If This Is Adapting...
"We're adapting to stay ahead of the enemy.... We're training Iraqi troops so they can defend their nation. We're helping Iraq's unity government grow in strength and serve its people."
As we've reported elsewhere in The Dubya Report, there's no indication that a viable Iraqi security force is about to emerge. Increased violence has led US commanders to increase troop levels to 20,000 above those of last June. The Iraqi Interior Ministry disclosed recently that 1,200 policemen and other ministry employees had been convicted in the past of murder, rape, and other violent crimes. The offenders, few of whom have been fired, included some who were on death row. The criminal records came to light as a result of a fingerprinting campaign.
Assaults by gunmen dressed in the uniforms of the Interior Ministry's paramilitary forces are fairly common. Col. Dalmon Penn, US adviser to an Iraqi police unit admitted "there are still some militias operating within the national police." Iraqi, American, and UN inspectors have found evidence that police units have abused prisoners in their custody, including "lesions resulting from torture" and "equipment used for this purpose." After one prison, known as Site 4, was inspected, the Iraqi government stopped allowing joint US-Iraqi teams to inspect prisons.

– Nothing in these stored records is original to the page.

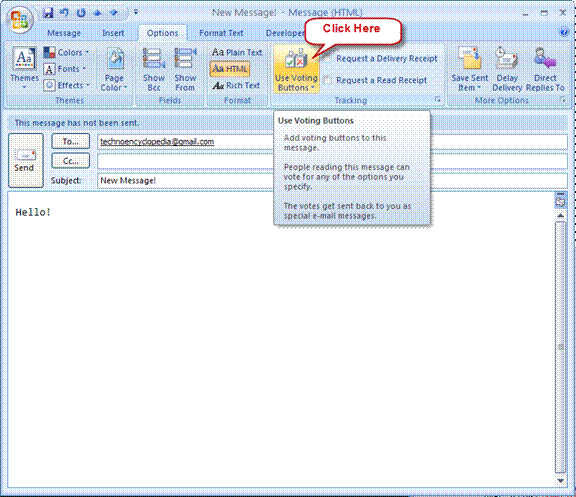Click the Save icon in quick access toolbar
The width and height of the screenshot is (576, 497).
click(x=48, y=13)
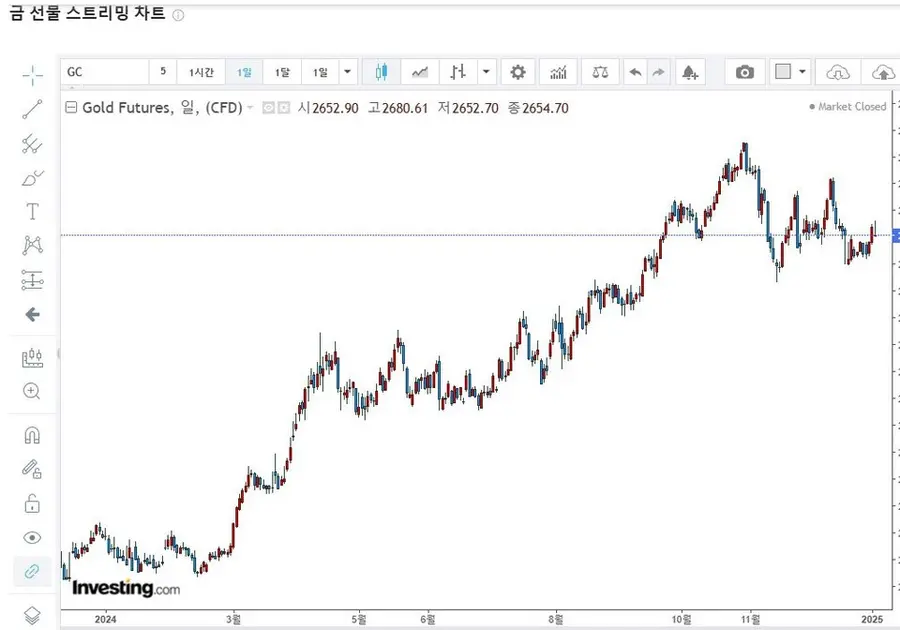Switch to the 1시간 interval
Viewport: 900px width, 630px height.
tap(201, 72)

In a report dated August 16, Col. Pete Devlin, chief of intelligence for the Marine Corps in Iraq, concluded that conditions in the Anbar province, in western Iraq, are so dire that there is very little that the US military can do to improve the political and social situation. According to the Washington Post, Devlin reported that there are "no functioning Iraqi government institutions in Anbar," and that the vacuum had been filled by al-Qaeda in Iraq, "which has become the province's most significant political force." A person familiar with the report told the Post that it concludes that the US has "lost" in Anbar. The Anbar province comprises 30% of Iraq's land area, and extends from Baghdad to the borders with Jordan and Syria. It includes Ramadi and Fallujah, which, the Post notes "with Baghdad pose the greatest challenge U.S. forces have faced in Iraq."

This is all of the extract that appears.